India has completed genome sequencing of 10,000 isolates of Mycobacterium tuberculosis, marking a significant milestone in its fight against tuberculosis (TB).
Union Minister Dr. Jitendra Singh announced at a summit held on World TB Day at Vigyan Bhawan, where he reiterated the government’s commitment to eradicating TB ahead of the World Health Organization’s (WHO) 2030 target.
The genome sequencing initiative is a part of the Dare2eraD TB program (Data Driven Research to Eradicate TB), launched in March 2022. Under this initiative, the Indian Tuberculosis Genomic Surveillance (InTGS) Consortium, led by the Department of Biotechnology (DBT), the Council of Scientific and Industrial Research (CSIR), and the Indian Council of Medical Research (ICMR), is working to sequence over 32,000 TB isolates. The goal is to identify drug resistance mutations and enhance treatment effectiveness.
Addressing a gathering of medical professionals, scientists, and researchers, Dr. Jitendra Singh emphasized the importance of collaborative research and a comprehensive strategy. He highlighted how genome sequencing can significantly improve diagnostic accuracy, reducing the time required to detect drug resistance from weeks to just hours or days.

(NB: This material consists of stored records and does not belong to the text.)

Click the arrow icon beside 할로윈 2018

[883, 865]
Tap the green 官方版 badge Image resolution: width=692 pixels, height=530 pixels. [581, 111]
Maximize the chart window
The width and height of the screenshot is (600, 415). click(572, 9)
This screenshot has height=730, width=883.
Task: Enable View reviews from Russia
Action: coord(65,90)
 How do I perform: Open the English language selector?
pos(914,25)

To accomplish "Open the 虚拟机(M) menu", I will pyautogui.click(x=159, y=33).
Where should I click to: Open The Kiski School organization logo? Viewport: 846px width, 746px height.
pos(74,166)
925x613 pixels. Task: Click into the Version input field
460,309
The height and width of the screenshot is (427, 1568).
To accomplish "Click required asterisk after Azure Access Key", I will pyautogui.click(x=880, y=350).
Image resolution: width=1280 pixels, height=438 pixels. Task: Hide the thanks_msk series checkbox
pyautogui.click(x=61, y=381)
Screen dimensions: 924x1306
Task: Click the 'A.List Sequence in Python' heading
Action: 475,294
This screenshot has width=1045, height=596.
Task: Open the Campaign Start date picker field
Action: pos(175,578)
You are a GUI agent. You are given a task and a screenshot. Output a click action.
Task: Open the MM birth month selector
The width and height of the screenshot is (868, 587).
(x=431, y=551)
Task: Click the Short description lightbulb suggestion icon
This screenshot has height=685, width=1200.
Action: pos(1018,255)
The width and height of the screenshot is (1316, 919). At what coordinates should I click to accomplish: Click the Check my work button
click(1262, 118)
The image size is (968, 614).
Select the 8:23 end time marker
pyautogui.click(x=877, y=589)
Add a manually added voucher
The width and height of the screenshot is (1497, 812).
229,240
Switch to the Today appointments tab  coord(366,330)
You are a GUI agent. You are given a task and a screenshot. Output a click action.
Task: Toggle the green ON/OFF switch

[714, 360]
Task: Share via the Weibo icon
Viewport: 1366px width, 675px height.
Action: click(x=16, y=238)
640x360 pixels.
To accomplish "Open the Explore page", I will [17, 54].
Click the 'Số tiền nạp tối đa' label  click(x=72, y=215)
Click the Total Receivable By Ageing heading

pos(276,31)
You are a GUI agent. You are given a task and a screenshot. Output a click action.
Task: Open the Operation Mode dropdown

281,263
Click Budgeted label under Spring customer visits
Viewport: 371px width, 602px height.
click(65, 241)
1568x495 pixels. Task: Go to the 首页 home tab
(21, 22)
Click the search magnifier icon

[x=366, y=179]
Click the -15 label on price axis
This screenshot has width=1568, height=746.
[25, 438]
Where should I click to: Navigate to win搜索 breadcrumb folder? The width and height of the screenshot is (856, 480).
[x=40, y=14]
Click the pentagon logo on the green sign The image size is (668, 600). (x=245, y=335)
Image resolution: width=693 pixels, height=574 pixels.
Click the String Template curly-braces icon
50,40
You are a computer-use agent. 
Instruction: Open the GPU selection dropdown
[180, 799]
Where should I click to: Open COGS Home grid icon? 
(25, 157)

“Unless we involve common people, raise their consciousness, and evoke their participation, our fight against TB will remain incomplete,” he said.
The deep genomic dataset being developed through this initiative is expected to revolutionize TB diagnostics. By providing faster and more precise resistance profiling, the approach can help tailor treatment regimens for individual patients, reducing the risk of treatment failure and relapse.
However, Dr. Jitendra Singh acknowledged that the adoption of molecular diagnostic methods remains uneven due to socioeconomic disparities. He stressed the need for scaling up these innovations to ensure real-world impact.
Dr. Rajesh Gokhale, Secretary of DBT, hailed the sequencing of 10,000 TB isolates as a major step forward, stating that the data generated will be crucial in strengthening India’s TB surveillance and diagnostic capabilities. He also highlighted the need to translate research into practical applications that can be implemented at scale.
The summit was attended by senior officials, including Dr. N. Kalaiselvi, Director General of CSIR; Dr. Rajiv Bahl, Director General of ICMR; and Dr. M. Srinivas, Director of AIIMS, among others.
With India accounting for a significant portion of the global TB burden, the government’s investment in genomic research, policy interventions, and community participation is expected to accelerate progress toward its goal of a TB-free India by 2025.